La consulenza nella gestione dei rapporti di lavoro, sia subordinati che autonomi, con i correlati adempimenti normativamente previsti, costituiscono una delle aree di attività professionale per i Dottori Commercialisti ed Esperti Contabili, che viene a loro attribuita dalla Legge 12/79 e dall’ordinamento professionale. La normativa ha così visto la nascita di una nuova figura professionale: il commercialista del lavoro che può anche occuparsi di consulenza. 

Questa attività potrà essere svolta commercialisti e contabili previa comunicazione preventiva all’Ispettorato del Lavoro secondo quanto previsto dall’art. 1 della Legge 12/79: ““Tutti gli adempimenti in materia di lavoro, previdenza ed assistenza sociale dei lavoratori dipendenti, quando non sono curati dal datore di lavoro, direttamente od a mezzo di propri dipendenti, non possono essere assunti se non da coloro che siano iscritti nell’albo dei consulenti del lavoro […] nonché da coloro che siano iscritti negli albi degli avvocati e procuratori legali, dei dottori commercialisti, dei ragionieri e periti commerciali.” 

L’attività del commercialista del lavoro pertanto, come quella del consulente, si colloca in una posizione centrale tra imprese, istituzioni pubbliche e lavoratori. Il suo ambito professionale comprende gli aspetti contabili, economici, giuridici, assicurativi, previdenziali, sociali, nonché l’assistenza e la rappresentanza in sede di contenzioso con gli Istituti Previdenziali, Assicurativi e Ispettivi del lavoro, l’attività di tenuta e regolarizzazione dei documenti delle aziende private in materia di lavoro, assistenza e rappresentanza dell’azienda nelle vertenze extragiudiziali e funzioni in ambito di conciliazione anche in qualità di arbitro nell’ambito delle controversie di lavoro.
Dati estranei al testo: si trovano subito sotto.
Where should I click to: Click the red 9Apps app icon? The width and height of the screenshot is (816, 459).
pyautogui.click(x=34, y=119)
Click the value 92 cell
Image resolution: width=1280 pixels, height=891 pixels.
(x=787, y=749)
L’amministrazione del personale può essere anche esternalizzata completamente da parte del datore di lavoro e svolta da un Centro Elaborazione Dati. In tal caso, le attività del CED devono essere limitate allo svolgimento delle operazioni di calcolo e stampa relative agli adempimenti di lavoro, previdenza e assistenza e all’esecuzione delle attività strumentali ed accessorie. I CED devono essere in ogni caso assistiti da uno o più iscritti agli albi indicati nella L. 12/1979.